ECT is used to treat a range of serious mental health problems including severe or life-threatening depression, catatonia and long-lasting manic episodes.

“The recommendations in our current guideline on the identification and management of depression in adults state that clinicians should only consider ECT for acute treatment of severe depression that is life-threatening and when a rapid response is required or when other treatments have failed,” a NICE spokesperson told Stylist.

“The patient should be fully informed of the risks associated with ECT and with the risks and benefits specific to them. Any decision to use ECT should be made jointly with the person with depression as far as possible, taking into account, where applicable, the requirements of the Mental Health Act 2007.”

However, Dr Read claims that these guidelines are routinely ignored and says his investigation found that many NHS trusts admitted to giving patients ECT without offering them traditional treatments such as counselling and cognitive behavioural therapy (CBT). 

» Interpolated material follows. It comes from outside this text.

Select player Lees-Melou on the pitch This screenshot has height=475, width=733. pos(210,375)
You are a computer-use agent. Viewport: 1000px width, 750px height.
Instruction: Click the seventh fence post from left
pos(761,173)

Speaking to The Independent, he also argued that his team have “bombarded” NICE with research showing that ECT is “unsafe” – and that the current guidelines are “very weak” because they do not spell out the specific risks patients should be warned about.

“They also don’t spell out the fact ECT is barely better than placebo,” he added. “We have bombarded NICE with research showing that ECT is unsafe in terms of causing brain damage and memory loss. They have just ignored our correspondence.”

Responding to the report, Peter McCabe, chief executive of Headway, the brain injury association, told The Independent he was “concerned” about reports of patients experiencing neurological difficulties after receiving ECT and called for further research and an urgent review. 

If you, or someone you know, is struggling with their mental health, you can find support and resources on the mental health charity Mind’s website and NHS Every Mind Matters or access the NHS’ list of mental health helplines and services.

If you are struggling with your mental health, you can also ask your GP for a referral to NHS Talking Therapies, or you can self-refer.

For confidential support, you can also call the Samaritans in the UK on 116 123 or email [email protected] In a crisis, call 999.